Factory 4.0 – overview
If you’re customer of the German world market leader for wood processing machines, MICHAEL WEINIG AG, your production line throws out ready-to-use end products: Window frames, parquet flooring, furniture. The production process requires wood as an input factor, and the following processing steps are highly automated including dowel-hole drilling, knothole filling, gluing and similar other work steps. The degree of automation will be even higher in a chip factory (because the assembly of printed circuit boards the size of few nanometers requires a precision that is not feasible without machines and high automation).
In short, today’s production already has an impressive degree of automation. Not least, because factories have already undergone several waves of modernization (e.g. “Lean Production”), and yet Factory 4.0 represents a further, significant leap forward in development. How’s that? – Generally speaking, it is all about goals such as flexibility / agility, efficiency (energy, material consumption), or error minimization. And this is achieved by connecting machines, tools, even the products themselves that are involved in the production process and enabling them to exchange data. Every machine, every autonomously moving transport vehicle, every screw to be assembled will be represented by a digital twin in the Digital Factory, and the Digital twin contains all the required information for optimum orchestration of the production process. GPS trackers indicate the location of an autonomously driving vehicle for internal factory logistics, a RFID chip indicates the storage location for a component, the sensors of a machine indicate whether a machine is ready for production or not. The result of such interconnectedness is the Industrial Internet of Things (IIoT).
Factory 4.0 would naturally not add significant value in a single-product company. But a single-product company is a thing of the past, when Fordism and similar concepts prevailed – The manufacturing of today looks different: If you take into account color, equipment, extras, motorization, seat covers and so on, almost every car that rolls off the assembly line today is unique (“batch size 1”). The complexity to be mastered here is enormous. If, for example, a machine breaks down, the question arises: How can material flows, employees and other production capacities be coordinated in such a way that an optimum production result is achieved (taking into account delivery times, internal factory transport routes, etc.). What’s required for such orchestration of the production process is the generation and availability (in real time) of data such as transport times, machine-specific (re)set-up times, availability of service staff, the location of transport machines, etc.. By the way, calculating hundreds (even: thousands) of different production scenarios and finding the (mathematical) optimum is the key strength of quantum technology (or “quantum-like” technology). The Digital Annealer from Fujitsu, for example (described as “The world’s first Quantum-Inspired technology”) was used last year in a pilot project at one of the car manufacturers in Germany, precisely to get closer to such (mathematical) optimum in the production process.

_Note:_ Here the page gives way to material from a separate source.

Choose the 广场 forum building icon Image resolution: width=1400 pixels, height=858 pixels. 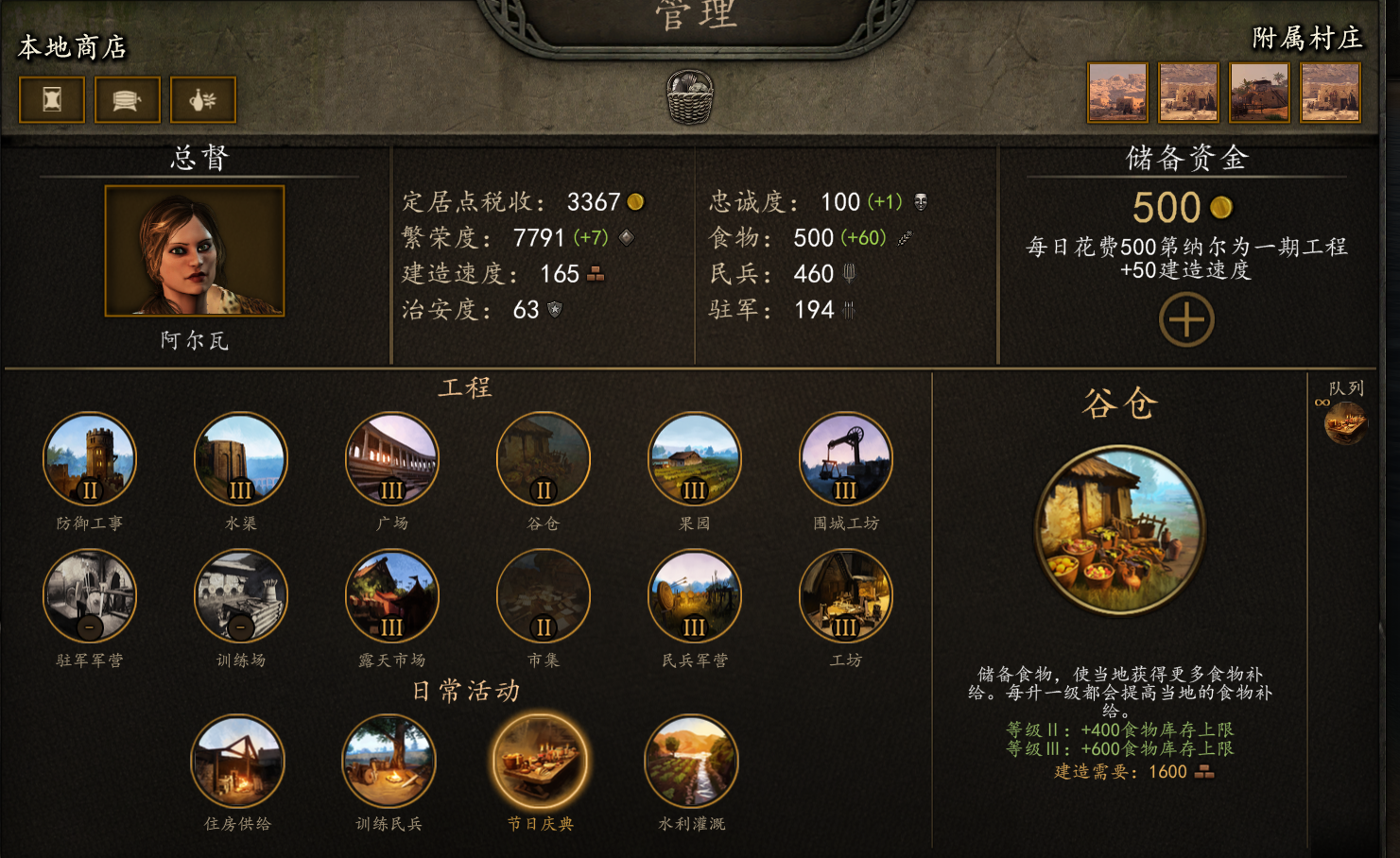click(392, 459)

Fig.: Sensor in the production line of a Smart Factory
What technologies are key to realizing the Factory 4.0? – It’s OPC-UA, a standard which enables machines and tools to exchange data with each other. It’s the Blockchain, a technology that allows each product to tell where it was manufactured, when, by whom and on which machines. In order to provide a visionary idea of the future Smart Factory I’ll give the floor to the information scientist Klaus Henning. Mr. Henning provided a truly visionary description of the Factory 4.0 in an article in the magazine FuturZwo:
“The age of machines with their own consciousness begins now. (…) The catalyst is the availability of data thanks to comprehensive networks and digital infrastructures, which are the prerequisite for the effective development of neural networks.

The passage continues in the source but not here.